Vulnerabilities > CVE-2022-4055 - Improper Neutralization of Expression/Command Delimiters vulnerability in Freedesktop Xdg-Utils

047910
CVSS 7.4 - HIGH
Attack vector
NETWORK
Attack complexity
LOW
Privileges required
NONE
Confidentiality impact
NONE
Integrity impact
HIGH
Availability impact
NONE
network
low complexity
freedesktop
CWE-146

Summary

When xdg-mail is configured to use thunderbird for mailto URLs, improper parsing of the URL can lead to additional headers being passed to thunderbird that should not be included per RFC 2368. An attacker can use this method to create a mailto URL that looks safe to users, but will actually attach files when clicked.

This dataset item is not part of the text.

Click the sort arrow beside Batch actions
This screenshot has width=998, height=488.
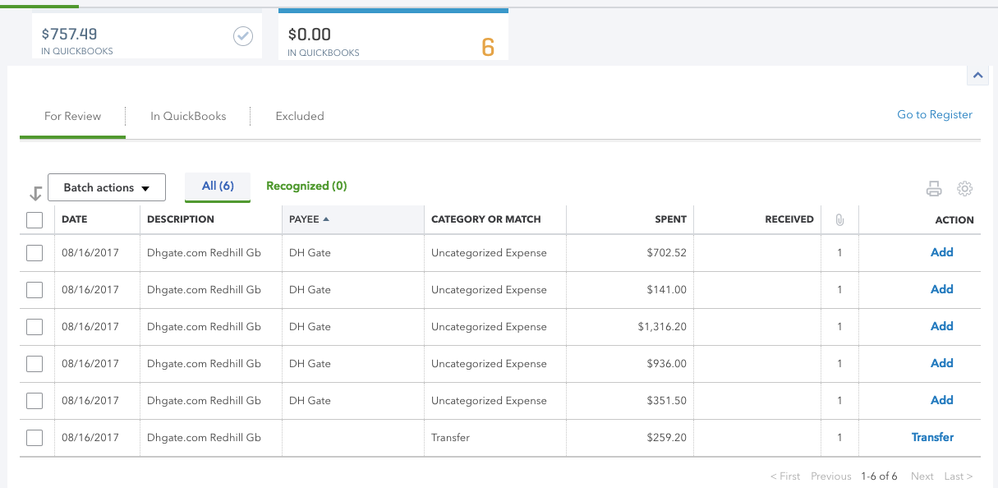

Common Attack Pattern Enumeration and Classification (CAPEC)

  • Command Delimiters
    An attack of this type exploits a programs' vulnerabilities that allows an attacker's commands to be concatenated onto a legitimate command with the intent of targeting other resources such as the file system or database. The system that uses a filter or a blacklist input validation, as opposed to whitelist validation is vulnerable to an attacker who predicts delimiters (or combinations of delimiters) not present in the filter or blacklist. As with other injection attacks, the attacker uses the command delimiter payload as an entry point to tunnel through the application and activate additional attacks through SQL queries, shell commands, network scanning, and so on.
  • Argument Injection
    An attacker changes the behavior or state of a targeted application through injecting data or command syntax through the targets use of non-validated and non-filtered arguments of exposed services or methods.